(A block of data)
##########

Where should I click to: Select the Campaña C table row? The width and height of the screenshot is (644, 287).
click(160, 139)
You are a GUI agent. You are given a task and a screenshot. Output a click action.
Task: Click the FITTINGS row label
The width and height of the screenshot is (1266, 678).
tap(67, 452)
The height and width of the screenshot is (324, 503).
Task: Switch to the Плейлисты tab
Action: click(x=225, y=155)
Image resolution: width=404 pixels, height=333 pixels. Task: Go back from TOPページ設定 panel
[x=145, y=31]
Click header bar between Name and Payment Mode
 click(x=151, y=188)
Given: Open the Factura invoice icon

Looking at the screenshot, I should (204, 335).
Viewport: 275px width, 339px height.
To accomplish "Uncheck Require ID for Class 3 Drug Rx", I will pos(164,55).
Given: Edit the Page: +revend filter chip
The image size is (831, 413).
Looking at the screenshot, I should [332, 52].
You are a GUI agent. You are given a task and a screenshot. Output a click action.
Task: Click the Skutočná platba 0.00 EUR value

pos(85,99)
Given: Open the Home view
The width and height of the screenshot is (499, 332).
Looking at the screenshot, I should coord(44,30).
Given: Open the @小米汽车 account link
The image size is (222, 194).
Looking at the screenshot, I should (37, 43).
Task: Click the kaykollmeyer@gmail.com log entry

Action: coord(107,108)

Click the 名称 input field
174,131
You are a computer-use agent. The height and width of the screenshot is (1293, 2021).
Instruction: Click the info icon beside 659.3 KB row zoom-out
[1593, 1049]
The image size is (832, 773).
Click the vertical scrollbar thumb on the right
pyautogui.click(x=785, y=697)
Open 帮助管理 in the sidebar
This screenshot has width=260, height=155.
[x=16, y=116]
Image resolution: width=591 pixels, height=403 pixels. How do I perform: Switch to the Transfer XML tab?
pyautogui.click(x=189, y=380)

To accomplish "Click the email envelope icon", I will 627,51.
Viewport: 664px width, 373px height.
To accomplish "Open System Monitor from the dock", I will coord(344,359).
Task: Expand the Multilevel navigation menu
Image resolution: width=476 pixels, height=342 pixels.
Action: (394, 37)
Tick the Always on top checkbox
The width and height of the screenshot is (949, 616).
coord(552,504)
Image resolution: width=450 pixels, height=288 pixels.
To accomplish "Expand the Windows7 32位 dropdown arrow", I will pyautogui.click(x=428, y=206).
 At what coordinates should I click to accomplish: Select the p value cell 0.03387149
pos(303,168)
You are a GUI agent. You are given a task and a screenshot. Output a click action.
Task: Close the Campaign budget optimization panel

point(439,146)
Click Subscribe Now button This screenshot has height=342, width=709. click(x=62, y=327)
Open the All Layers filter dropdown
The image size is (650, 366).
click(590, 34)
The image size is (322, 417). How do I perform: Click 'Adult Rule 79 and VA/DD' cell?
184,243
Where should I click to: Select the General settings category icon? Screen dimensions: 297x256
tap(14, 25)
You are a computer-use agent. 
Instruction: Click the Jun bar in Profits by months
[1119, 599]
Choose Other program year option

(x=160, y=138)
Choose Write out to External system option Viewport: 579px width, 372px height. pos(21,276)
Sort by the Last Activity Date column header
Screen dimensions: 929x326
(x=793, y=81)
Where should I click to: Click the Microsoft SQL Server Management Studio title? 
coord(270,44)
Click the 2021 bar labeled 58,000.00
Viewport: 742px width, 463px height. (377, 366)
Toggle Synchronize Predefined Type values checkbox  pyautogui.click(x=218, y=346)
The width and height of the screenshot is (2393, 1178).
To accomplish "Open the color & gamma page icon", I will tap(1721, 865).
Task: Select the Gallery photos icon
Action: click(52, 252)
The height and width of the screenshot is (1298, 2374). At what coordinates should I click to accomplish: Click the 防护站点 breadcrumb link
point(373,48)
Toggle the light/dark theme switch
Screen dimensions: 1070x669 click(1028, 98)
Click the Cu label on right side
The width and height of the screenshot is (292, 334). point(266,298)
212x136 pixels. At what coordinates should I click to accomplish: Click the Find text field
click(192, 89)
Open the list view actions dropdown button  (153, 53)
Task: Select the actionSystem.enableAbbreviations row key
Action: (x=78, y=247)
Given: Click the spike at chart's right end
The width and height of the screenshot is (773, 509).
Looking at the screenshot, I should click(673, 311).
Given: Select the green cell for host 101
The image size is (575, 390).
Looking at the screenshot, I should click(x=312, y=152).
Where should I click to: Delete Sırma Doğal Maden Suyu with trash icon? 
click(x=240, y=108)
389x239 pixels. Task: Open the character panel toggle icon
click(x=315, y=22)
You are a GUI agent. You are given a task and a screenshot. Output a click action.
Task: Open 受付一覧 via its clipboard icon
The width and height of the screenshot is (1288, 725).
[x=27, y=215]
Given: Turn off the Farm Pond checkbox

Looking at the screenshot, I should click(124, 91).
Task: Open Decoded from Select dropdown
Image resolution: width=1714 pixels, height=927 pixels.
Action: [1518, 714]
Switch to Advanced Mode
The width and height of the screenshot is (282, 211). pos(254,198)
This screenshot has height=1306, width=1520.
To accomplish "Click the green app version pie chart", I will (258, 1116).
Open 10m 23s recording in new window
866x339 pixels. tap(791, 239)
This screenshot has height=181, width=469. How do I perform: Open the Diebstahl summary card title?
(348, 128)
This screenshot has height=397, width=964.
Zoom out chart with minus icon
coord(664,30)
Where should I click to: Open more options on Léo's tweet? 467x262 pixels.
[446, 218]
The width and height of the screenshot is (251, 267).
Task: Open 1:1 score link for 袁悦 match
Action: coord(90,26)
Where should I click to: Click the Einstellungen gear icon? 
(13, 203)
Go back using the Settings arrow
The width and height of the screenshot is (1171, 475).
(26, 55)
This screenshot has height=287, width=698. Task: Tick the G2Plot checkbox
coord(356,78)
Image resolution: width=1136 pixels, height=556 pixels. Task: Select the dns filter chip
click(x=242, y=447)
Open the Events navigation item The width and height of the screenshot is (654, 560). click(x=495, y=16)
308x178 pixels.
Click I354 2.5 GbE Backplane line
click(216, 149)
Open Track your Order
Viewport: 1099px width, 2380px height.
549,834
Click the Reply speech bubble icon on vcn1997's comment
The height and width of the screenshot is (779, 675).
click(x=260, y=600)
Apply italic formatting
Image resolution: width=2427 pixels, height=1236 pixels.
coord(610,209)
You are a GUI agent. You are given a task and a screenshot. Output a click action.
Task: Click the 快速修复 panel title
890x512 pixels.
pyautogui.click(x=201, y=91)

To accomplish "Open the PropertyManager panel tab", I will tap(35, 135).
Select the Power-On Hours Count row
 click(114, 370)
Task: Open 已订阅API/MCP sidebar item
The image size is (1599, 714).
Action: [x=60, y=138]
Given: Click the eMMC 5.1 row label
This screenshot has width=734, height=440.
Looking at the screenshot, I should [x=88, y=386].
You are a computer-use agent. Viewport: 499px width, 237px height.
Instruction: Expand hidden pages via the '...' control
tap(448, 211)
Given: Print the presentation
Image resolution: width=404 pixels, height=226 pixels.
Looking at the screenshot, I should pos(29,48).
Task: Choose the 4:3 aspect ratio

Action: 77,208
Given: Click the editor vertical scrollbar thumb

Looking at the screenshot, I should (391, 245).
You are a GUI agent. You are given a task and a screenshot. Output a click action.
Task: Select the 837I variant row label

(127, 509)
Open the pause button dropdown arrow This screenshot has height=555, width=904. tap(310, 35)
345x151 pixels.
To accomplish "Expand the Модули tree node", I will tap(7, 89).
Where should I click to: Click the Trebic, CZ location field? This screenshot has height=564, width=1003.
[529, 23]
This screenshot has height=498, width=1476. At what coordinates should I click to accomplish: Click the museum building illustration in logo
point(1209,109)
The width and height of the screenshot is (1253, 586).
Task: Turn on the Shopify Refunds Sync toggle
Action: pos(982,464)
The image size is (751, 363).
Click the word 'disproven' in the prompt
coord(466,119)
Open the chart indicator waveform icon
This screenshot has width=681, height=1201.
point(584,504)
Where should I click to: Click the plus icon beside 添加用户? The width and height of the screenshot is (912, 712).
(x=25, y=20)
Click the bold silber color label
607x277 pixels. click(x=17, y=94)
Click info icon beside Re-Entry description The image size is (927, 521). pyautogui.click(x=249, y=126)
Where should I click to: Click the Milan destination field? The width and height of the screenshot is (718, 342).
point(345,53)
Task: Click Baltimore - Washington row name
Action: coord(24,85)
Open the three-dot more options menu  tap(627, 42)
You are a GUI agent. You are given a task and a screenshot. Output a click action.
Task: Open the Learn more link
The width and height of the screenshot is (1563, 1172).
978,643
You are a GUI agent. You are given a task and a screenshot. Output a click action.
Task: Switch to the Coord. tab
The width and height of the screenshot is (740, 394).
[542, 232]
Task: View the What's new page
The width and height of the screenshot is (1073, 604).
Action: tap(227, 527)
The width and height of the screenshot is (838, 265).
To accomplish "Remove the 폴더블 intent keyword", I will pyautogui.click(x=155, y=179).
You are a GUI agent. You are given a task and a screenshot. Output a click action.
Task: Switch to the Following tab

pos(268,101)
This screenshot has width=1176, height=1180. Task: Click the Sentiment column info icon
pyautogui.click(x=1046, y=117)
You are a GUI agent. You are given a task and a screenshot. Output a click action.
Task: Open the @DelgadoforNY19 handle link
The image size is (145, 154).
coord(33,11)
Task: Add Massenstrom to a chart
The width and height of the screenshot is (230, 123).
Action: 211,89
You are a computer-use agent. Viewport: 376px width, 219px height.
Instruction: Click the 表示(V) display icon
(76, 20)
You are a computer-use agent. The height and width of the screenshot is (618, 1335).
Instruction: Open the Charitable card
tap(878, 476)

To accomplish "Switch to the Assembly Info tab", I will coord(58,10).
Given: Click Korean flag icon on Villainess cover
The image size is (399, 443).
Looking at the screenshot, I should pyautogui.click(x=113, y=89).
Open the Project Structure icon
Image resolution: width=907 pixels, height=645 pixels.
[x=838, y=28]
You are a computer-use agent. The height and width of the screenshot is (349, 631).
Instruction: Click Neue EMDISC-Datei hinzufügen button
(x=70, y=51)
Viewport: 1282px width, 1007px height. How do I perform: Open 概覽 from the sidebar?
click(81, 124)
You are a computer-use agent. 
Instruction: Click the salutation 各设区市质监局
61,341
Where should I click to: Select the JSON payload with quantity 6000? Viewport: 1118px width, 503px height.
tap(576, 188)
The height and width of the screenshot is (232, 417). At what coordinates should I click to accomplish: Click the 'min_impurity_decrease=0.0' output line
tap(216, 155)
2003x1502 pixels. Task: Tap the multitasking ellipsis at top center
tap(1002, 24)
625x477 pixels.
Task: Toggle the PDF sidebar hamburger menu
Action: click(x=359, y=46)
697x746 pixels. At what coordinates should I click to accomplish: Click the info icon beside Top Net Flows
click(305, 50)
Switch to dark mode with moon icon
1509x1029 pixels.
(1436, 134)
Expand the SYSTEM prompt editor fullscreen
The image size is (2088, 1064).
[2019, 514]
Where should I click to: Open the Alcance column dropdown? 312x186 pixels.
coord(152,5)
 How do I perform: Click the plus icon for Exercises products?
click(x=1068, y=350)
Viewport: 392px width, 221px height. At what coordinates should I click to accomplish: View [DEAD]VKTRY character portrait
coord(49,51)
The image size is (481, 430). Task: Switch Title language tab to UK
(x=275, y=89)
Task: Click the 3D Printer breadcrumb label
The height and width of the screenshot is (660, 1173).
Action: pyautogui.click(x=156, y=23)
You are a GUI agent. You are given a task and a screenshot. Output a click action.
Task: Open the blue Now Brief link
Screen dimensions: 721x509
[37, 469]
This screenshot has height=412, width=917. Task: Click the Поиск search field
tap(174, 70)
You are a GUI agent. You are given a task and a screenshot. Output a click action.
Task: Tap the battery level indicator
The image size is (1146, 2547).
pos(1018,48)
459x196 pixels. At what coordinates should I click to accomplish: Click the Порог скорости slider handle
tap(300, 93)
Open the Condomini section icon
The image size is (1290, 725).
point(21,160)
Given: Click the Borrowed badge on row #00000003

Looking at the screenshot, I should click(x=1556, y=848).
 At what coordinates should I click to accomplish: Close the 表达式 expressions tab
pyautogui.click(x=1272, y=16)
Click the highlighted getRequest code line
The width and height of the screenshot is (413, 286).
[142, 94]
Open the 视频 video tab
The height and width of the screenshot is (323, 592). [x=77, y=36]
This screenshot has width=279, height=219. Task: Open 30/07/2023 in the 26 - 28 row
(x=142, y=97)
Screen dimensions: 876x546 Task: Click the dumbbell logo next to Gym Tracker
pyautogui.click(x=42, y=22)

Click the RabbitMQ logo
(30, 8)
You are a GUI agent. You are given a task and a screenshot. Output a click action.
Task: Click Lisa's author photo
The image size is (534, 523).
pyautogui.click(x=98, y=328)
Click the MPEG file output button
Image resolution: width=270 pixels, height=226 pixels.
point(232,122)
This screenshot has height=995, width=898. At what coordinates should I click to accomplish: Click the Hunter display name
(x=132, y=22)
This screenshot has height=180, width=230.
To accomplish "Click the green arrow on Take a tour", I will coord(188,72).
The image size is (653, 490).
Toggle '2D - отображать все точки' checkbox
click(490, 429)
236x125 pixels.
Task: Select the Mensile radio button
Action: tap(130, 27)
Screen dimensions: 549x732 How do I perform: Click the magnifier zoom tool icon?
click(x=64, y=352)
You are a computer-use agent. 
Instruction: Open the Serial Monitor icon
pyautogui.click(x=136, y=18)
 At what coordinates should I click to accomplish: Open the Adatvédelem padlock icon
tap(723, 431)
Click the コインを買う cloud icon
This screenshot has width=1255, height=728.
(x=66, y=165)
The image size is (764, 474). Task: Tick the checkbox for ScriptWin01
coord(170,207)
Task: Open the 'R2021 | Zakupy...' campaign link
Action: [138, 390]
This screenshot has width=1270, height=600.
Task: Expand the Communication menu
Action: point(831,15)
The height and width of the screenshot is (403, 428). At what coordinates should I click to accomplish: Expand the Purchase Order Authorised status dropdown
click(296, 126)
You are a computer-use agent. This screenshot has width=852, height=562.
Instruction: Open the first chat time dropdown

##########

* YOUR OBJECTIVE *
Please reproduce the records word for word, from the very start through the line that contains "Looking at the screenshot, I should (204, 335).", and stop there.

* ANSWER IN FULL *
Where should I click to: Select the Campaña C table row? The width and height of the screenshot is (644, 287).
click(160, 139)
You are a GUI agent. You are given a task and a screenshot. Output a click action.
Task: Click the FITTINGS row label
The width and height of the screenshot is (1266, 678).
tap(67, 452)
The height and width of the screenshot is (324, 503).
Task: Switch to the Плейлисты tab
Action: click(x=225, y=155)
Image resolution: width=404 pixels, height=333 pixels. Task: Go back from TOPページ設定 panel
[x=145, y=31]
Click header bar between Name and Payment Mode
 click(x=151, y=188)
Given: Open the Factura invoice icon

Looking at the screenshot, I should (204, 335).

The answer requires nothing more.